They say I am strong and unyielding with an emotional fortitude thats shielding, yet Her spirit weakens me.
Armed with clarity and a firm grasp of reality, I navigate this unpredictable sea I call life, yet I constantly find myself lost in Her eyes.
With every glance into the softly beckoning and disarmingly feminine dreamy windows of Her soul, she ensnares my spirit and catapults me into a dreamlike state of my own.
Visions – of a future filled with memories, heartfelt “I Do’s” celebrated in ceremonies serenaded with songs of the innocence we long shed, but now welcome back into our lives as a testament of our love – consume me as I drift further into Her gaze.
If Medusa’s talent was turning men’s hearts into cold stone, then this woman is no fool and has turned mine into a pool of desire fueled by Her fire.
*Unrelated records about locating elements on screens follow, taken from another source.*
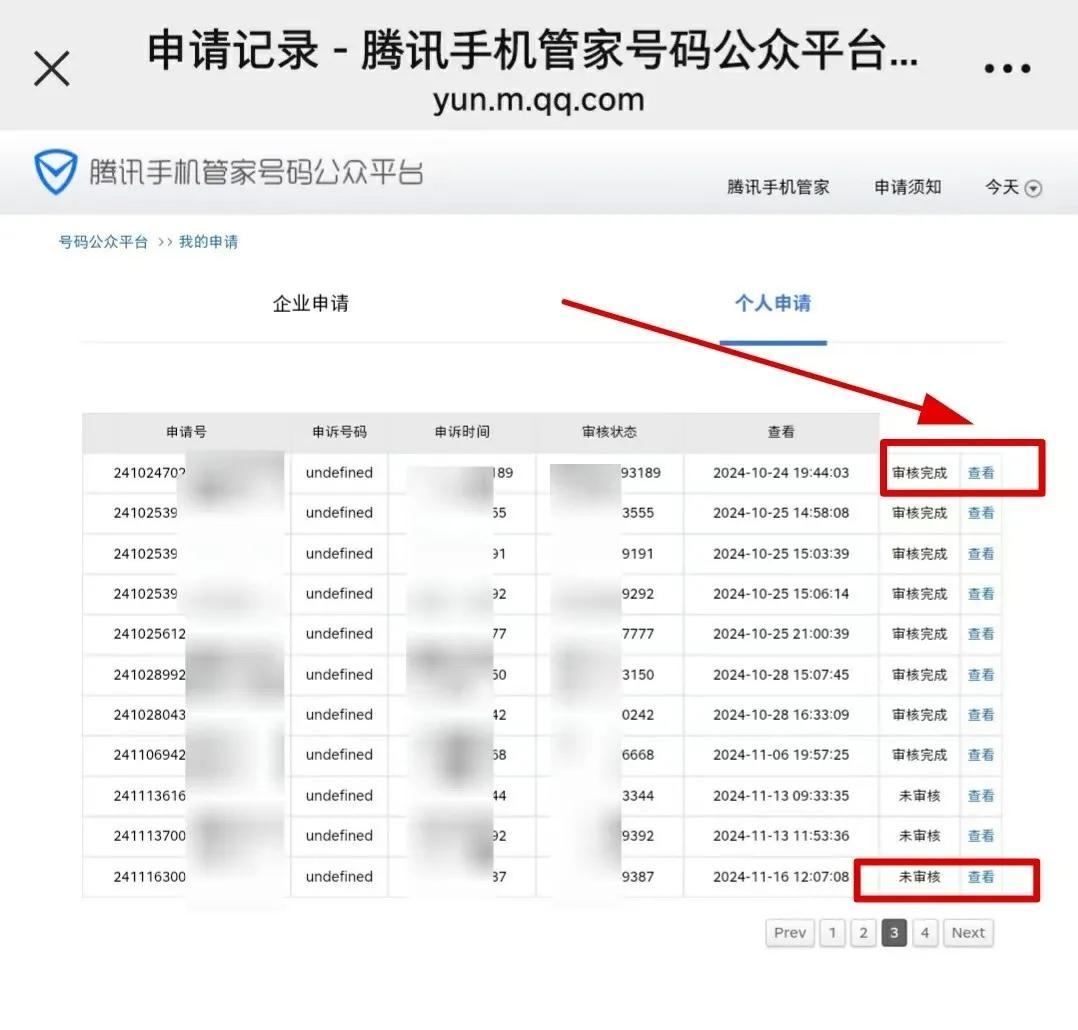The image size is (1078, 1030).
Task: Jump to page 1 in pagination
Action: (833, 933)
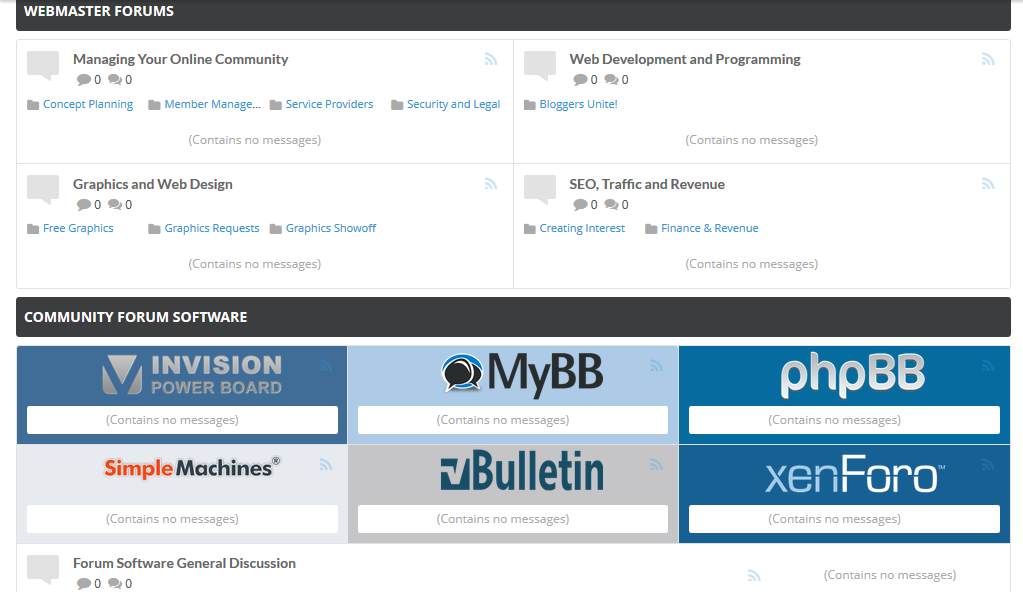Click the xenForo logo banner
This screenshot has height=592, width=1023.
tap(852, 475)
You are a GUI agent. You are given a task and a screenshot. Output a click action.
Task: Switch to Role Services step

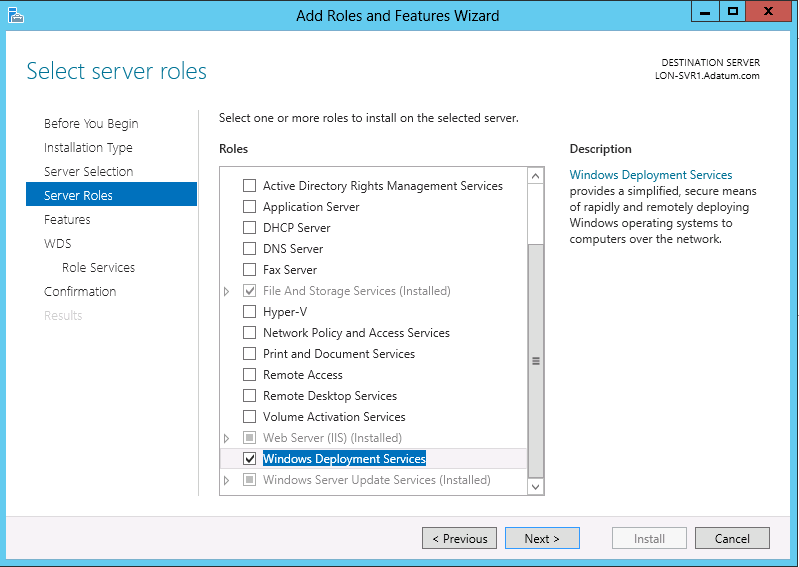point(98,268)
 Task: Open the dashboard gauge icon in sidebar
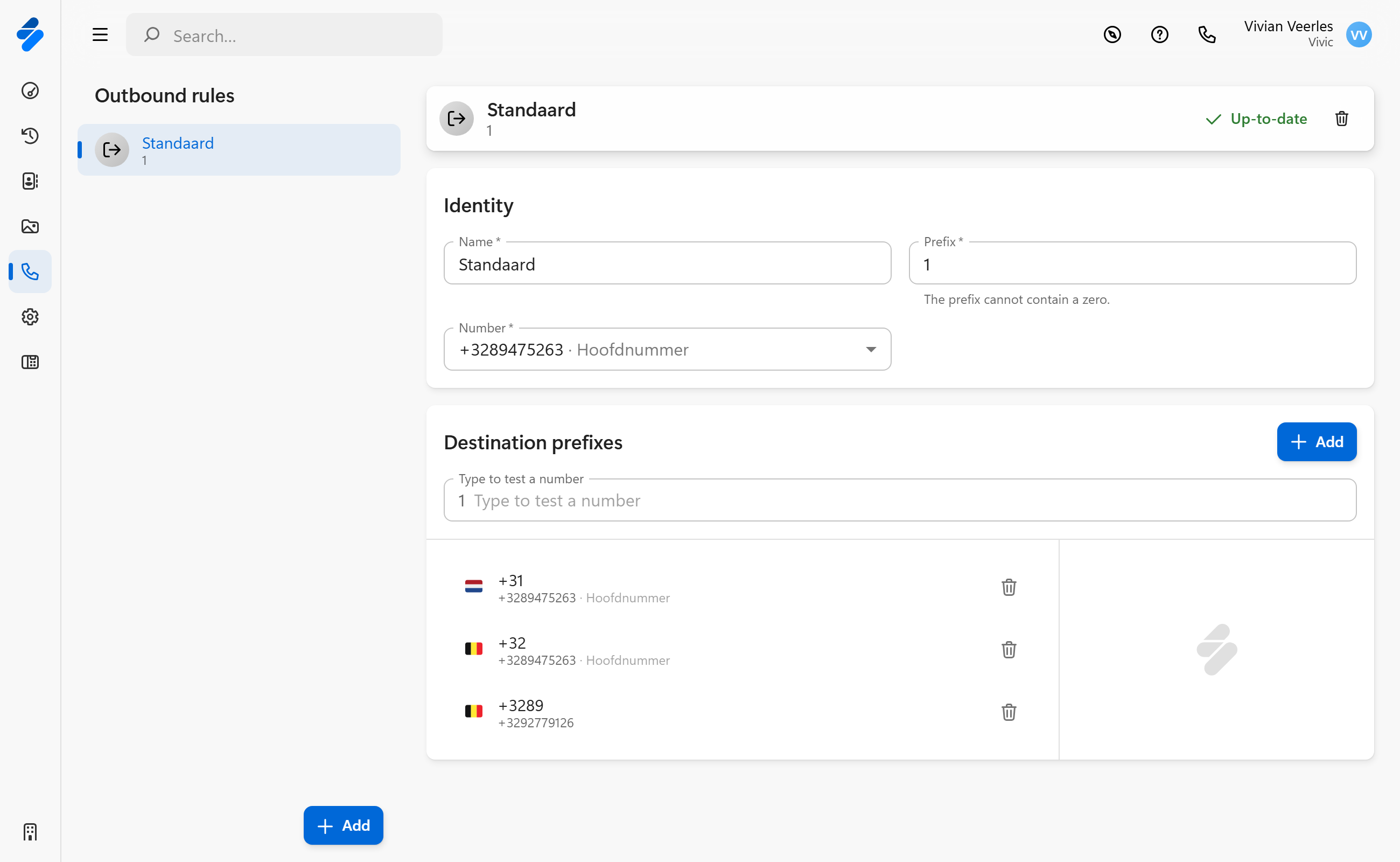point(30,91)
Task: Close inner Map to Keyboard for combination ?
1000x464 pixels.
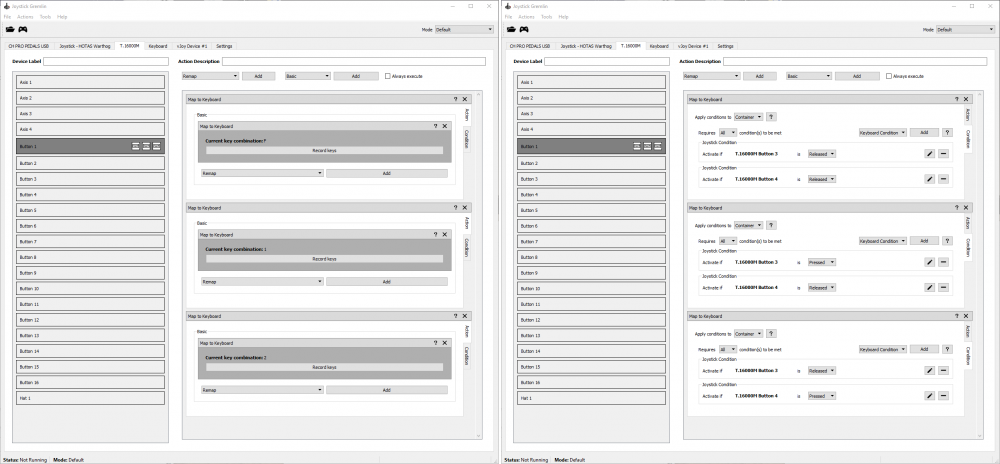Action: tap(445, 126)
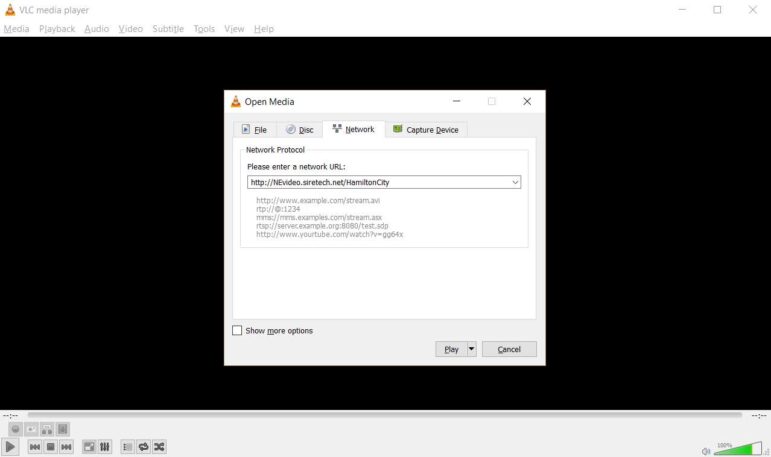771x457 pixels.
Task: Toggle fullscreen video icon
Action: [89, 447]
How does she do this to me?
They say I am strong and unyielding with an emotional fortitude thats shielding, yet Her spirit has weakened me.
Armed with purpose as my compass and cynicism as my cool, I navigate this unpredictable sea I call life, yet I constantly find Her fanning the flames of my heart with Her smile through my days and my nights; even turning my darkness to lights.
Got damn that smile – so bright and full of fun. With a simple laugh she could light up the night sky and scorch the sun.
A radiance so brilliant it sparks quite the reaction to behold. As the width of Her grin sets in, the sun rises in Her cheekbones….
…and sets in Her eyes.
Damn. Here I am again. Trapped in the cycle of Her, my enchantment never ends.
Helpless in this mystery as I remain adrift at sea entranced with visions of Her and I becoming Mr. & Mrs Me. Again I ask: How did she do this…to me?
I once believed I was strong and unyielding with an emotional fortitude that was shielding, fearful I was weakening mistakenly.
But upon opening my eyes, I now realize Her spirit only awakened me.
Finally allowing me to fully see myself…
So Gents, how many of you have ever met ‘Her’? How did you feel about it? Ladies, how many of you have been ‘Her’ to a guy? How did that make you feel – special or indifferent? Do tell.